Which tables should be auto vacuumed or auto analyzed?

Recently I was in a situation where autovacuum couldn't keep up with changes. To solve the problem I finally decided to manually vacuum analyze all tables (manual vacuum/analyze is faster than one ran by autovacuum daemon).

But it irritated me that I didn't have ready way to check which tables are waiting for autovacuum to work on them.

So, I wrote it.

First, let's start with basics.
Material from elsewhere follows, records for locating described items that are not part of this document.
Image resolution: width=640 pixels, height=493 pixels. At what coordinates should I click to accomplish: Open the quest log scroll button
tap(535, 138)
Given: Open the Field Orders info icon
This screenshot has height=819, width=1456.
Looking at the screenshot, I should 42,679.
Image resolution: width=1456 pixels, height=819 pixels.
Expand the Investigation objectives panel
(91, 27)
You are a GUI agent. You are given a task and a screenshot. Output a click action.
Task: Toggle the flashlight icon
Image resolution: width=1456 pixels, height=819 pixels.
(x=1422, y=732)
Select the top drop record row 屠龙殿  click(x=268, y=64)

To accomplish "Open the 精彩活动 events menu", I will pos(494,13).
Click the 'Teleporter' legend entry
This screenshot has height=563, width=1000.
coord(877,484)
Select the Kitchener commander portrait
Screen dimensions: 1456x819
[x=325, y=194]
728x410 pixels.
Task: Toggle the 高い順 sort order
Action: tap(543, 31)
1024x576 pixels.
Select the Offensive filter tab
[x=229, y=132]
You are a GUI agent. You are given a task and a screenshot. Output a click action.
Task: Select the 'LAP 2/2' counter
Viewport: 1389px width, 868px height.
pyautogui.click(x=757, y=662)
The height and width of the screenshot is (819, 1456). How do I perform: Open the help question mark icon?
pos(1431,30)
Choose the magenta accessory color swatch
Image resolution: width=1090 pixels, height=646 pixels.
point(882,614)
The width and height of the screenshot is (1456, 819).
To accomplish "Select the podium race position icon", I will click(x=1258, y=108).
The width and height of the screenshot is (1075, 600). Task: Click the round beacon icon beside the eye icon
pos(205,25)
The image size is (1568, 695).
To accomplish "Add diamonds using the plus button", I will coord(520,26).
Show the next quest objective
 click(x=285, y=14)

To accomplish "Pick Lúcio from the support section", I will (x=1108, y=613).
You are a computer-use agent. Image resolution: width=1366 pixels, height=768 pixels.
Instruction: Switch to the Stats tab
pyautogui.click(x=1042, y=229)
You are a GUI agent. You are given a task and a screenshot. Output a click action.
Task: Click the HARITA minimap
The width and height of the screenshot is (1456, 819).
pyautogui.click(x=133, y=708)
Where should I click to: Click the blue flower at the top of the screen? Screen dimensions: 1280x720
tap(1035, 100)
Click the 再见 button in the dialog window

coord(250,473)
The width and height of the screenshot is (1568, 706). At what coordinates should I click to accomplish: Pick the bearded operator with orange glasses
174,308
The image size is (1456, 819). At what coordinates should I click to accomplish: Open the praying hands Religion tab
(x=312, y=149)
Autovacuum when figuring out whether it should do VACUUM and/or ANALYZE looks at these elements:

In my test case, config variables are:

=$ SELECT name, setting
FROM pg_settings
WHERE name IN ('autovacuum_analyze_scale_factor', 'autovacuum_analyze_threshold', 'autovacuum_vacuum_scale_factor', 'autovacuum_vacuum_threshold')
ORDER BY name;
              name               | setting 
---------------------------------+---------
 autovacuum_analyze_scale_factor | 0.1
 autovacuum_analyze_threshold    | 50
 autovacuum_vacuum_scale_factor  | 0.2
 autovacuum_vacuum_threshold     | 50
(4 ROWS)

Rules are simple:

  • run vacuum if n_dead_tup is larger than reltuples * autovacuum_vacuum_scale_factor + autovacuum_vacuum_threshold
  • run analyze if n_mod_since_analyze is larger than reltuples * autovacuum_analyze_scale_factor + autovacuum_analyze_threshold

Let's do some math. Assuming I have table with 10,000 rows, it will get vacuumed if I delete (or update) 10000 * 0.2 + 50 = 2050 rows. And it will get analyzed if I update (or insert) 10000 * 0.1 + 50 = 1050 rows. Easy. Isn't it?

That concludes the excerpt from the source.